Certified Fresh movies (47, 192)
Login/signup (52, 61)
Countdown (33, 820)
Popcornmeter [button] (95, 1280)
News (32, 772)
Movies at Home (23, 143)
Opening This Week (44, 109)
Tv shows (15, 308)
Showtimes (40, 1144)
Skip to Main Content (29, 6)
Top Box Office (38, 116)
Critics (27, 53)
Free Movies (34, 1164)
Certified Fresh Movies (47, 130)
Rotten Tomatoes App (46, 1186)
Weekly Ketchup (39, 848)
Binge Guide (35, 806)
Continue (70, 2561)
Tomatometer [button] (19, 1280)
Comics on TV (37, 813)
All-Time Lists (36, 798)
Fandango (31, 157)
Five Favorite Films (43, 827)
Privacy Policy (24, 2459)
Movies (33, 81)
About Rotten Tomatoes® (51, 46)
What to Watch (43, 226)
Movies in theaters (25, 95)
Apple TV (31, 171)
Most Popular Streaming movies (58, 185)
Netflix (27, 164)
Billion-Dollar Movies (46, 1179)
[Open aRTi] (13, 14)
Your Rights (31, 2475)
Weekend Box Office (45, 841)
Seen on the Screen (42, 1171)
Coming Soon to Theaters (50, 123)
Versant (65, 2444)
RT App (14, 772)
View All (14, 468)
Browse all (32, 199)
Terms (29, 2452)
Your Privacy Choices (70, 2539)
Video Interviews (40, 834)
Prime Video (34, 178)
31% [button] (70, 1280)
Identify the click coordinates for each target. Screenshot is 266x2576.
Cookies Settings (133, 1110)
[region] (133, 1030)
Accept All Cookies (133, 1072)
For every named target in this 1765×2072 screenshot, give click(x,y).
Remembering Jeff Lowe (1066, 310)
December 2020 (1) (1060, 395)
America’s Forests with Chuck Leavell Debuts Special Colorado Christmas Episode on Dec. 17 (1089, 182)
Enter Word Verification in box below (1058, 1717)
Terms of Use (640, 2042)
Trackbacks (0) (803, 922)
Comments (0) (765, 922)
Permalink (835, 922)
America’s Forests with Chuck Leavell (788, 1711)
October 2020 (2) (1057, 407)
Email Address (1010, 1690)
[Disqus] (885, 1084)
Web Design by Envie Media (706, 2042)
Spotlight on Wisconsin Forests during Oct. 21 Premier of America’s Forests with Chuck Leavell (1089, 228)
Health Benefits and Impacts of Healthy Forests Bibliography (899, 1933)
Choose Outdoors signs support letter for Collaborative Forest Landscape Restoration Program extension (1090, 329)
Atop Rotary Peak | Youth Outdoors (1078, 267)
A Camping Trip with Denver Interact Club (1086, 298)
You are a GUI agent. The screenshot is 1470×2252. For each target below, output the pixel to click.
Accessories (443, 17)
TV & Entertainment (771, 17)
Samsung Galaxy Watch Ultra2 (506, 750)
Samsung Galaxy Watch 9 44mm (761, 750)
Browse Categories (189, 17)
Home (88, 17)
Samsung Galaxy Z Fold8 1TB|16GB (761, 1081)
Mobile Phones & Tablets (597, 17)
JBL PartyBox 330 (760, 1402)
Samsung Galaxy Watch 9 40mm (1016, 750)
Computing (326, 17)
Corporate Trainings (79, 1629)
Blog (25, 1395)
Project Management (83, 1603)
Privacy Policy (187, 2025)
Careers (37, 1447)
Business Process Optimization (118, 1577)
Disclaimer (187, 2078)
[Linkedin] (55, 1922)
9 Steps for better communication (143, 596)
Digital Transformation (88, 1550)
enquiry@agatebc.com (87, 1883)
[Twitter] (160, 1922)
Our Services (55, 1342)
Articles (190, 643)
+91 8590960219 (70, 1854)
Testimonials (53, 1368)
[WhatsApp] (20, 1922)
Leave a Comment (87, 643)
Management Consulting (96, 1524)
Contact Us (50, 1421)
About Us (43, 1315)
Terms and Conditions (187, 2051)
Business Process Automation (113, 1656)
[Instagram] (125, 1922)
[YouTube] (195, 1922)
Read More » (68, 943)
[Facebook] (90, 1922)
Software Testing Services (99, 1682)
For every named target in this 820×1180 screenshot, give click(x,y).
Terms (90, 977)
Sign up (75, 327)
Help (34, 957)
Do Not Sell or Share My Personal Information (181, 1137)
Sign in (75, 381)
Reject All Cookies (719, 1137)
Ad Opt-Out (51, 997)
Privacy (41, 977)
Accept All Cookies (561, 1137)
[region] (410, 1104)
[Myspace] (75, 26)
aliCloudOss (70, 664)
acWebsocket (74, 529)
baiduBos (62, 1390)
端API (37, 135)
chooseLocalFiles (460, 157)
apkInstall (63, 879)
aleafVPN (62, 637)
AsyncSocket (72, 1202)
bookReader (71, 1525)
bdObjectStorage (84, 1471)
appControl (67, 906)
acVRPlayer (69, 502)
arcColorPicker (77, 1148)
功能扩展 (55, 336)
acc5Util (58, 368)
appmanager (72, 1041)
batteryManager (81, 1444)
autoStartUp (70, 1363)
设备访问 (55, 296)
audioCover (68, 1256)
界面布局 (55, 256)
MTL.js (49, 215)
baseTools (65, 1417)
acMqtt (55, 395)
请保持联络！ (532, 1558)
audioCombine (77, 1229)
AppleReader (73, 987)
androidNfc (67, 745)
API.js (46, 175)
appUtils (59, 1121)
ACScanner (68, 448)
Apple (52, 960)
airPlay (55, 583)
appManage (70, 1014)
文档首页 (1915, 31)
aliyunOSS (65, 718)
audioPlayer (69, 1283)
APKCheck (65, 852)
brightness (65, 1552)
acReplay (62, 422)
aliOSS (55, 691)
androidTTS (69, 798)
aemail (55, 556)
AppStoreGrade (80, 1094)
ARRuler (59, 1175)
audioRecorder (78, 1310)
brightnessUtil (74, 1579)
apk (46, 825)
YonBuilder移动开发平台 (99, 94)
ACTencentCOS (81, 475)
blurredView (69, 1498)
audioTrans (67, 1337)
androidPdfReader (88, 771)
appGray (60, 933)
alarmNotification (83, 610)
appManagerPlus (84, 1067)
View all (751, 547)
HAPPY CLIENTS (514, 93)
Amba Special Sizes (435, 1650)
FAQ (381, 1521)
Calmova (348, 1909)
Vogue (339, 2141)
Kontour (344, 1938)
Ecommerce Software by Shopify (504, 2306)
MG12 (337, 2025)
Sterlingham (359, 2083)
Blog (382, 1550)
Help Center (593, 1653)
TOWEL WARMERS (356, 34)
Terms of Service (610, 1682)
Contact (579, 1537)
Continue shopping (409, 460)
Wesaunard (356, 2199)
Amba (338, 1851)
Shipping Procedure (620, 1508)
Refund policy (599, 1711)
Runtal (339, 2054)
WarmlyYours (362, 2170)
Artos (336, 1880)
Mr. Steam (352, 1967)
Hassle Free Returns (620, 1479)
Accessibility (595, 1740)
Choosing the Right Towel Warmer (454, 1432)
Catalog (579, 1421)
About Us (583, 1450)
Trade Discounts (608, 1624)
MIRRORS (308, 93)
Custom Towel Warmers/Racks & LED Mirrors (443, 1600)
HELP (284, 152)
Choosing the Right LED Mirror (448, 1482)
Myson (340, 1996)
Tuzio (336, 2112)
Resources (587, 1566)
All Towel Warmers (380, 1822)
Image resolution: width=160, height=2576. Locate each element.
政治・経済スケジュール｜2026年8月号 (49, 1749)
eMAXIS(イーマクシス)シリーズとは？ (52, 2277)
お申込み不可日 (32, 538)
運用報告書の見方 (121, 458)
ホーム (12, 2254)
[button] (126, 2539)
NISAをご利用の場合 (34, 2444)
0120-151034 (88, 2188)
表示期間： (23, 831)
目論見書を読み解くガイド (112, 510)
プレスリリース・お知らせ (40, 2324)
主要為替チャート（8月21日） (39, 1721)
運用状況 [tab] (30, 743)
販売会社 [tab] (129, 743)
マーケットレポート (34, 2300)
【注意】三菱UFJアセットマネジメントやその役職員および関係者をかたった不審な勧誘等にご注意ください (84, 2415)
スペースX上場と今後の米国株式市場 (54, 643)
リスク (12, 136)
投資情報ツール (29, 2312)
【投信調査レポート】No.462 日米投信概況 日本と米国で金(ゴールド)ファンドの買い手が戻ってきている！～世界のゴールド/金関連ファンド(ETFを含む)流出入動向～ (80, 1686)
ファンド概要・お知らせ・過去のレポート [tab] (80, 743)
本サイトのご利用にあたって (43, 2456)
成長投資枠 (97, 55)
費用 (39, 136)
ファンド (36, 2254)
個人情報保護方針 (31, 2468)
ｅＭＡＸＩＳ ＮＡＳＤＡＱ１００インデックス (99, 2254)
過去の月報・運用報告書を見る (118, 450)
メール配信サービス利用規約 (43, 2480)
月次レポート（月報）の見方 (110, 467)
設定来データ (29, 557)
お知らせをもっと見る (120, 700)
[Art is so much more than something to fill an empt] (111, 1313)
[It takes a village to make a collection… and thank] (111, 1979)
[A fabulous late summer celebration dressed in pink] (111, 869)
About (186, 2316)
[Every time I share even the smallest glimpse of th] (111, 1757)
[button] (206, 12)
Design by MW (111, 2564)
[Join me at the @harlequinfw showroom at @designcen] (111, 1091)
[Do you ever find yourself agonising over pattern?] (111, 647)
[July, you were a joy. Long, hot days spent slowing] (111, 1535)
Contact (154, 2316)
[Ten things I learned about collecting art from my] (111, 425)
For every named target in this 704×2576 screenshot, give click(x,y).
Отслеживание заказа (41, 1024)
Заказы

What is required: Look above for the line holding "Binge Guide (35, 806)" and the line holding "Samsung Galaxy Watch Ultra2 (506, 750)". Retype both, and every line between them, word for word and nothing else.

Exercise answer:
Binge Guide (35, 806)
Continue (70, 2561)
Tomatometer [button] (19, 1280)
Comics on TV (37, 813)
All-Time Lists (36, 798)
Fandango (31, 157)
Five Favorite Films (43, 827)
Privacy Policy (24, 2459)
Movies (33, 81)
About Rotten Tomatoes® (51, 46)
What to Watch (43, 226)
Movies in theaters (25, 95)
Apple TV (31, 171)
Most Popular Streaming movies (58, 185)
Netflix (27, 164)
Billion-Dollar Movies (46, 1179)
[Open aRTi] (13, 14)
Your Rights (31, 2475)
Weekend Box Office (45, 841)
Seen on the Screen (42, 1171)
Coming Soon to Theaters (50, 123)
Versant (65, 2444)
RT App (14, 772)
View All (14, 468)
Browse all (32, 199)
Terms (29, 2452)
Your Privacy Choices (70, 2539)
Video Interviews (40, 834)
Prime Video (34, 178)
31% [button] (70, 1280)
Identify the click coordinates for each target. Screenshot is 266x2576.
Cookies Settings (133, 1110)
[region] (133, 1030)
Accept All Cookies (133, 1072)
For every named target in this 1765×2072 screenshot, give click(x,y).
Remembering Jeff Lowe (1066, 310)
December 2020 (1) (1060, 395)
America’s Forests with Chuck Leavell Debuts Special Colorado Christmas Episode on Dec. 17 (1089, 182)
Enter Word Verification in box below (1058, 1717)
Terms of Use (640, 2042)
Trackbacks (0) (803, 922)
Comments (0) (765, 922)
Permalink (835, 922)
America’s Forests with Chuck Leavell (788, 1711)
October 2020 (2) (1057, 407)
Email Address (1010, 1690)
[Disqus] (885, 1084)
Web Design by Envie Media (706, 2042)
Spotlight on Wisconsin Forests during Oct. 21 Premier of America’s Forests with Chuck Leavell (1089, 228)
Health Benefits and Impacts of Healthy Forests Bibliography (899, 1933)
Choose Outdoors signs support letter for Collaborative Forest Landscape Restoration Program extension (1090, 329)
Atop Rotary Peak | Youth Outdoors (1078, 267)
A Camping Trip with Denver Interact Club (1086, 298)
You are a GUI agent. The screenshot is 1470×2252. For each target below, output the pixel to click.
Accessories (443, 17)
TV & Entertainment (771, 17)
Samsung Galaxy Watch Ultra2 (506, 750)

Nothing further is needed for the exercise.